Maybe I should pry off the top of your skull and splash whatever’s inside across the room. How about that? You think I’d see your precious fucking flowers then?
“It’ll come,” Valerie said. “I know it will.”
She sent Shirley away just in case she was interfering with the signal. Edith insisted she wasn’t but Valerie didn’t want to take that chance. Shirley busied herself in one of the bedrooms and the sound of the light switching on sometime later informed Valerie that it was getting dark. How long had she been trying now? Two hours? Easily. She sighed, wiped her eyes, kept looking …
“I’m getting tired,
” Edith moaned. “My arms are aching. Can we rest for a little while?”
“I’m getting closer. I can feel it.”
She felt no such thing. If anything, she was losing focus. And maybe that’s what she needed to do, because that’s when it happened. She blinked tiredly, thinking that when she finally got to bed she would sleep for days. Just the thought of—
Something flickered between Edith’s hands.
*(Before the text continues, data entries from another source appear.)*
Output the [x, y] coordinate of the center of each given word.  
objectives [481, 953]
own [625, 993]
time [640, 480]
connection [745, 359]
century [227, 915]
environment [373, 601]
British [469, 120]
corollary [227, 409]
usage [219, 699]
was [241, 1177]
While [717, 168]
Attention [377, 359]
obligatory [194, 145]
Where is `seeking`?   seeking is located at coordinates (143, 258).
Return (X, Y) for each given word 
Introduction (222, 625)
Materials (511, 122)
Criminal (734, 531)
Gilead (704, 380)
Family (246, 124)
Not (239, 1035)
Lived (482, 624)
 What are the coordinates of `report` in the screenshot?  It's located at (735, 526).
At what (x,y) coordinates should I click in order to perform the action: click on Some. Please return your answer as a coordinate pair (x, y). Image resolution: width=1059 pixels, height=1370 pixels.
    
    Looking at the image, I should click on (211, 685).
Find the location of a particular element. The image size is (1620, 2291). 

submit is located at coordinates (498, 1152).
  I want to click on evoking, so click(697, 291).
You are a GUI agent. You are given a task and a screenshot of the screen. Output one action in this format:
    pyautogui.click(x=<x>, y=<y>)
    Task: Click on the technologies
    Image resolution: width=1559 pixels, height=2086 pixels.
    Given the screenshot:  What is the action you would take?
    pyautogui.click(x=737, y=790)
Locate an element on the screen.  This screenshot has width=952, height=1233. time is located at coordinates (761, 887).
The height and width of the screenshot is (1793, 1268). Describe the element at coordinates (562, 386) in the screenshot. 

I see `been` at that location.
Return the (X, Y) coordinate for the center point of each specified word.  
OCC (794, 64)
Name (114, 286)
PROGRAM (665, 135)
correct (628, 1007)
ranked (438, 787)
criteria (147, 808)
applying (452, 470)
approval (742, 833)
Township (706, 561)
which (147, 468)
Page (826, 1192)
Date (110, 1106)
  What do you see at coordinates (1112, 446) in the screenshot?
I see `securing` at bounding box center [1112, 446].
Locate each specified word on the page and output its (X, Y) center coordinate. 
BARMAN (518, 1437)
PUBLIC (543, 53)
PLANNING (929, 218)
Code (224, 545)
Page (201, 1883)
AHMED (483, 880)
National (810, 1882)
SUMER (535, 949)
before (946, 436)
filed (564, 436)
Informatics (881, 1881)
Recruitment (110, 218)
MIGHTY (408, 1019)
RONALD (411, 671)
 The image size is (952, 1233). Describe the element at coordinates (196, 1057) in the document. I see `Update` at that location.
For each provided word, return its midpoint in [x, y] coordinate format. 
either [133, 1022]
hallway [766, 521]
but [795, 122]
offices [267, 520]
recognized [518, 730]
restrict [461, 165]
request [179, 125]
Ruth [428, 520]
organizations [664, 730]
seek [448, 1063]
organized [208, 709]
Valerie snapped her attention back to the window, then instinctively averted her gaze, as if she might scare it away by looking too hard. She caught the same flicker a moment later, then it bloomed into a seam of light that stretched from one of Edith’s palms to the other.
Valerie whimpered, then covered her mouth.
“You see it?” Edith asked.
She nodded, but didn’t want to move her head too much. Over the next several minutes, the seam flexed and widened, and the light from a different world shone in Valerie’s eyes. She saw a huge yellow sun and magnificent trees. She watched a bear cub cuff at its reflection in the river. Any hint of tiredness—all thoughts of sleep and bed—vacated her mind.
Big tears spilled from her eyes.
I found you.
How could the girl think this was her world? There were too many perfect details to have been created by a ten-year-old: the way the birds bristled and pecked at their feathers, the exact shadows printed on the landscape, the tall flowers nodding their soft, colorful heads in the breeze.
* * *
This was not the Mother Moon that Edith knew—the kind, calm lady who’d welcomed them to her island, and whose smile felt like a warm towel after a cold swim. It was like she’d suffered a knock on the head and was mentally distanced from the woman she used to be. She mumbled and licked her lips. Her eyes were burning circles that should have sizzled with all the tears she cried. Desperate, Edith thought. That’s not quite right, but it’s close.
Maybe crazy would be closer.
How she looked was nothing compared to how she felt. Not content to simply see Edith’s garden, she reached through the window with one trembling hand. The coldness was immediate. It felt like a blast of freezing air—an ugly, wicked wind that would wilt the flowers and kill the grass. Edith tightened inside. The fine hairs at the back of her neck lifted.